-
Notifications
You must be signed in to change notification settings - Fork 4
Meeting 2016 08
- Start: 9am, Tue Aug 16, 2016
- Finish: 1pm, Thu Aug 18, 2016
- Location: IBM facility, Dallas, TX
- Attendance fee: $50/person, see registration link below
-
Exactly the same setup as in February
- IBM Dallas Innovation Center web site
- Google Maps
- Street address: 1177 South Beltline Road, Coppell, Texas 75019 USA
- Enter on the East entrance (closest to Beltline Road)
- Hollerith Room - On left after you walk in. (Now All 3 days, in the same room!)
- Receptionist should have nametags for everyone.
- Foreign Nationals welcome.
- No need to escort visitors in this area.
Please both register at EventBrite ($50/person) and add your name to the wiki list below if you are coming to the meeting:
- Jeff Squyres, Cisco
- Howard Pritchard, LANL
- Geoffrey Paulsen, IBM
- Ralph Castain, Intel
- George Bosilca, UTK (17 and 18)
- Josh Hursey, IBM
- Edgar Gabriel, UHouston
- Takahiro Kawashima, Fujitsu
- Shinji Sumimoto, Fujitsu
- Brian Barrett, Amazon Web Services
- Nathan Hjelm, LANL
- Sameh Sharkawi, IBM (17 and 18)
- Mark Allen, IBM
- Josh Ladd, Mellanox (17)
- ...please fill in your name here if you're going to attend...
-
Annual git committer audit
-
Plans for v2.1.0 release
- Need community to contribute what they want in v2.1.0
- Want to release by end of 2016 at the latest
-
Present information about IBM Spectrum MPI, processes, etc.
- May have PR's ready to discuss requested changes, but schedule is tight in July / August for us.
-
MTT updates / future direction
-
How to help alleviate "drowning in CI data" syndrome?
- One example: https://github.com/open-mpi/ompi/pull/1801
- One suggestion: should we actively market for testers in the community to help wrangle this stuff?
- If Jenkins detects an error, can we get Jenkins to retry the tests without the PR changes, and then compare the results to see if the PR itself is introducing a new error?
- How do we stabilize Jenkins to alleviate all these false positives?
-
PMIx roadmap discussions
-
Thread-safety design
- Need some good multi-threaded performance tests (per Nathan and Artem discussion)
- Do we need to write them ourselves?
- Review/define the path forward
- Need some good multi-threaded performance tests (per Nathan and Artem discussion)
-
Fujitsu status
- Memory consumption evaluation
- MTT status
- PMIx status
-
Revive btl/openib memalign hooks?
-
Request completion callback and thread safety
-
Discuss appropriate default settings for openib BTL
- Email thread on performance conflicts between RMA/openib and SM/Vader
-
Ralph offers to give presentation on "Flash Provisioning of Clusters", if folks are interested
-
Cleanup of exposed internal symbols (see https://github.com/open-mpi/ompi/pull/1955)
-
Performance Regression tracking
- What do we want to track, and how are we going to do that.
- https://github.com/open-mpi/ompi/issues/1831#issuecomment-229520276
- https://github.com/open-mpi/mtt/issues/445
-
Symbol versioning
- Per request from Debian
-
What to do about MPI_Info PR from IBM / MPI Forum gyrations about MPI_Info?
-
Should we be using Slack.com as a community?
NOTE: Some notes are included below.
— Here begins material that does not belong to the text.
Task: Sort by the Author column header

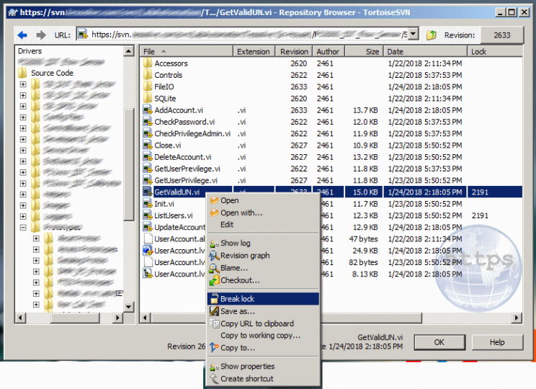Action: (x=326, y=52)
But a much more detailed writeup can be found in the meeting minutes
-
Status of v2.0.1 release
- Lots of PRs still...
-
From the meeting:
- Closing in on v2.0.1. Most PRs are in. Release next Tuesday (Aug 23, 2016) if possible
-
After v2.1.0 release, should we merge from master to the v2.x branch?
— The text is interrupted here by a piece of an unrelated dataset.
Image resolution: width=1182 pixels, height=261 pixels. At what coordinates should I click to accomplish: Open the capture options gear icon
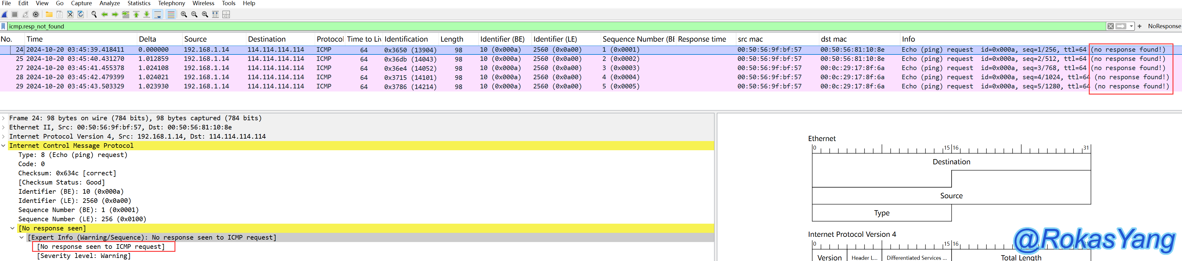[36, 14]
- Only if there are no backwards compatibility issues (!)
- This would allow us to close the divergence/gap from master to v2.x, but keep life in the v2.x series (which is attractive to some organizations)
- Alternatively, we might want to fork and create a new 3.x branch.
-
From the meeting:
- Long discussion. There seems to be two questions:
- What to call the release after v2.1.x: v2.2.x or v3.x (i.e., whether there are backwards compatibility issues or not)
- Whether to merge
master
into thev2.x
branch or fork into a new branch (regardless of whether the next release is v2.2.x or v3.x)
- The consensus seems to be that we think (but we don't know for sure because no one has systematically analyzed) there is both:
- A huge amount of code drift from master to v2.x such that a merge may generate tons of conflicts
- A bunch of backwards-incompatible changes (e.g., MCA vars and CLI params)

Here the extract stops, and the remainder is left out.